Handling Budget Exceeded¶
from agentguard.core.types import BudgetExceededError
try:
result = call_openai("Summarise this 10,000 word document")
except BudgetExceededError as e:
print(f"Budget exceeded: spent ${e.spent:.4f} of ${e.limit:.4f}")
return {"error": "Budget exceeded — try a shorter query"}
Alert Threshold¶
The alert_threshold triggers a warning before the budget is exceeded. This lets you monitor spending without hard-blocking calls:
from agentguard.core.types import BudgetConfig
config = BudgetConfig(
max_cost_per_session=10.00,
alert_threshold=0.80, # Warning at $8.00
)
When the alert fires, you'll see a log warning:
Common Patterns¶
Hard limit with soft alert¶
BudgetConfig(
max_cost_per_session=10.00,
alert_threshold=0.80, # Warn at $8
on_exceed=GuardAction.BLOCK, # Block at $10
)
Soft limit (log and continue)¶
Useful for auditing without hard enforcement:
Per-call limit for expensive single calls¶
BudgetConfig(
max_cost_per_call=0.50, # Each call can't cost more than $0.50
cost_per_call=None, # Prefer real usage-based pricing
use_dynamic_llm_costs=True,
)
Daily budget reset¶
Create a new GuardedTool instance each day, or use a session_id with a date component:
from datetime import date
from agentguard import GuardConfig
from agentguard.core.types import BudgetConfig
daily_config = GuardConfig(
budget=BudgetConfig(max_cost_per_session=50.00),
session_id=f"daily:{date.today().isoformat()}",
)
Troubleshooting¶
Budget resets unexpectedly¶
Budgets are tracked in-memory per GuardedTool instance.

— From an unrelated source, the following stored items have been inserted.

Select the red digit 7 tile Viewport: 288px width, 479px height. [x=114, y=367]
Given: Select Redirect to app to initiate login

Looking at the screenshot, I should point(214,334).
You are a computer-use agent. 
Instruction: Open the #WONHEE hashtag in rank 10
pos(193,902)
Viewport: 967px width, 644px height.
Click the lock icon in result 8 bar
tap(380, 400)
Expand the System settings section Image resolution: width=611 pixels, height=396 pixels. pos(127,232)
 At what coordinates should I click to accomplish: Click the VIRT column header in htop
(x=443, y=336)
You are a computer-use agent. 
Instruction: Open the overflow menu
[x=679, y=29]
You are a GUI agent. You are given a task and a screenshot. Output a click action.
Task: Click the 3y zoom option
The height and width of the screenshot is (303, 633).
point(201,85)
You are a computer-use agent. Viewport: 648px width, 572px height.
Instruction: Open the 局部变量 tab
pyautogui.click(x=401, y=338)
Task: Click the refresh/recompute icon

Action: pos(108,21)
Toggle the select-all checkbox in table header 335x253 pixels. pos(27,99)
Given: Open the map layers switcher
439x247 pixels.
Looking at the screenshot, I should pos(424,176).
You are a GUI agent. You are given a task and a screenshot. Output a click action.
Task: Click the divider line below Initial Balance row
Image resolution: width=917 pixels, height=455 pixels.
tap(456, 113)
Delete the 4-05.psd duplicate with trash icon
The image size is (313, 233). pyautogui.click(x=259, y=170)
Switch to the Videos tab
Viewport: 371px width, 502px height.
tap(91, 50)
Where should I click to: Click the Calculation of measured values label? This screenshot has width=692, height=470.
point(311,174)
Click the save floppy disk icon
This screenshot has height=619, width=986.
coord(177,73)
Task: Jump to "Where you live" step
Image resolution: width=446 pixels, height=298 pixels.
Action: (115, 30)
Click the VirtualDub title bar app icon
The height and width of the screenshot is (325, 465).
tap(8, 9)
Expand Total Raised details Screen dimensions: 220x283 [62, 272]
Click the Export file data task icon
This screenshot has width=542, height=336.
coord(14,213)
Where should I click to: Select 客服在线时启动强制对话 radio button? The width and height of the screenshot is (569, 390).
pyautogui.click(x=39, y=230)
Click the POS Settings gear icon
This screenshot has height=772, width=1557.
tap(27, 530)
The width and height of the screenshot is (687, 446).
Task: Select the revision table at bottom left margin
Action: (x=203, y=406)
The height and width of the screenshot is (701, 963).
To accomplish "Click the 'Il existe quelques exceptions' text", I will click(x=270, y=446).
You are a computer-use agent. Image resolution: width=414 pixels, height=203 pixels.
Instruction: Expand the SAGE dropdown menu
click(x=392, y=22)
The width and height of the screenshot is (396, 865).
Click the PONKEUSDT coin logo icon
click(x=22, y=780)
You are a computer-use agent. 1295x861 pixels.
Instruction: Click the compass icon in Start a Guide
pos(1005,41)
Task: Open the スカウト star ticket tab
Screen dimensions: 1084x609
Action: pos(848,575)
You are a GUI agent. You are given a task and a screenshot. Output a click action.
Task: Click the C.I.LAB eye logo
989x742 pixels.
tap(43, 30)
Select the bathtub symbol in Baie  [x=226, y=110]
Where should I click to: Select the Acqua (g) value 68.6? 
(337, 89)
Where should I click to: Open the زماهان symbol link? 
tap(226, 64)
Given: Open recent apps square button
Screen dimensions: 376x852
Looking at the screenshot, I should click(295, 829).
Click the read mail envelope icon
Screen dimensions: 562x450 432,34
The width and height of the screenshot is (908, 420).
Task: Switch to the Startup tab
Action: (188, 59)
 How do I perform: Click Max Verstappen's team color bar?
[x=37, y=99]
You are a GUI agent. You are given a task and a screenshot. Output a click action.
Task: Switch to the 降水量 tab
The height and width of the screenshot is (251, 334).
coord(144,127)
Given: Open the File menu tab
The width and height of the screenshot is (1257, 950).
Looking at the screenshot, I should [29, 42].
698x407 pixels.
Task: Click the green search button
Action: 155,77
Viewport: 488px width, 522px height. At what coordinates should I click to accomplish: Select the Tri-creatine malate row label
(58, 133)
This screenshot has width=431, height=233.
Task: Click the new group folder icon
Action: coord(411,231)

If you restart your process or create a new instance, the budget resets. For persistent budgets across restarts, persist the spend in your own storage and check it in a before_call hook:
def check_persistent_budget(call: ToolCall) -> None:
spent = redis.get(f"budget:{call.session_id}") or 0.0
if float(spent) >= MAX_BUDGET:
raise BudgetExceededError(call.tool_name, float(spent), MAX_BUDGET)
@guard(before_call=check_persistent_budget)
def expensive_tool(): ...
BudgetExceededError not raised¶
Check that on_exceed is set to GuardAction.BLOCK. With WARN or LOG, the call proceeds.
Cost not tracked¶
For tool calls, cost_per_call remains the fixed-cost mechanism. For LLM API calls, wrap the provider client with guard_openai_client, guard_anthropic_client, or guard_openai_compatible_client. If the response includes usage but pricing cannot be resolved, agentguard records usage and marks cost as unknown unless you explicitly configured cost_per_call as a fallback.